Because we are not experiencing scripture in the time and culture it occurred, and in the original language it was spoken, we are not always able to truly hear the poetry, the hyperbole and art of the absurd that would have been the mark of any good speaker or story-teller back in the day.
And, it often seems that when it comes to Jesus, unless if he prefaces something by saying it’s a story or a parable, we want to take everything he says as literal fact.
Maybe it is…sometimes. Maybe it’s not…sometimes.
So, when we come across a scripture like today’s, we can find ourselves immediately feeling uncomfortable, and perplexed.

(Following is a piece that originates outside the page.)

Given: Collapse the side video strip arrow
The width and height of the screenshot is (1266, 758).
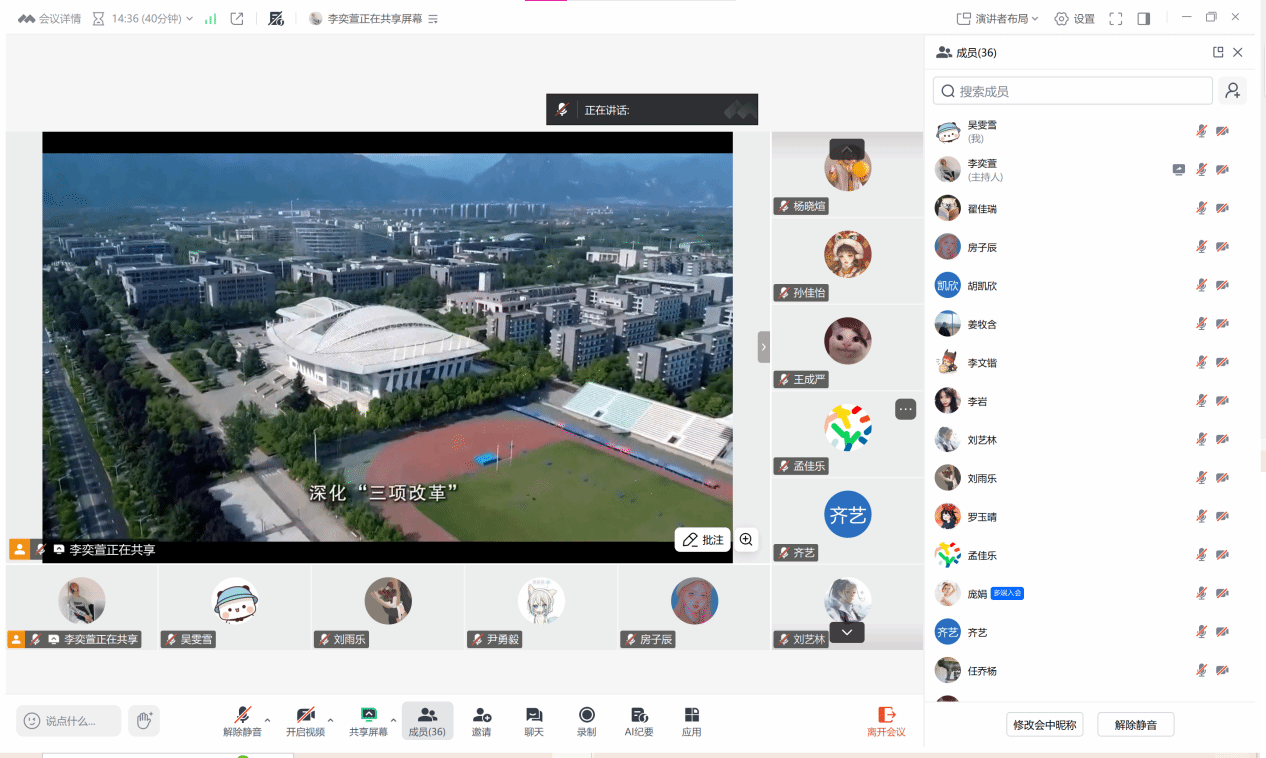Looking at the screenshot, I should click(x=764, y=347).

As presented by the gospel writer of Luke, we hear Jesus seeming to talk about the end times. He speaks of cosmic signs, of nations being confused, and of having the strength to escape all that will take place.
When we hear this passage we may feel scared, ready to run away and bury our head.
But if we do, we may also fail to hear the way in which Jesus has infused his monologue with hope, with power, and with the poetic symbolism of peace and plenty it ultimately points to.
First, note the way in which Jesus makes specific reference to certain things- the sun, the moon, the stars, the sea. As modern-Americans we hear those words and immediately our brains form concrete images to go with these words.
But what if Jesus isn’t being so concrete? What if he’s speaking in a code that back then his listeners could hear and understand?
Back in Jerusalem, when Jesus said these words, the people were living under Roman rule, and as such, they were surrounded by temples and shrines that paid tribute to the plethora of Roman gods.
When Jesus spoke, the sun was not just a source of light, but it was a god worshipped by the Romans, called Sol.
The moon was a god called Luna. The stars were ruled by the Roman god Astraeus. The sea was the domain of Neptune.
What if, when Jesus made reference to the sun, the stars, the sea, and talking about events to take place, he wasn’t so much talking about the end of the earth as a physical event, but the end of the secular world as we know it?
What if Jesus was poetically finding a way to say the gods of the Roman empire, the Roman way of doing things was coming to an end?
Meaning, that there will be signs of the sun, moon, stars was really referring to signs of how the current political structure, the current way of living, was coming to an end?
What if what Jesus meant was that the corruption, the acts of injustice that Jesus and the people were experiencing was eventually going to stop?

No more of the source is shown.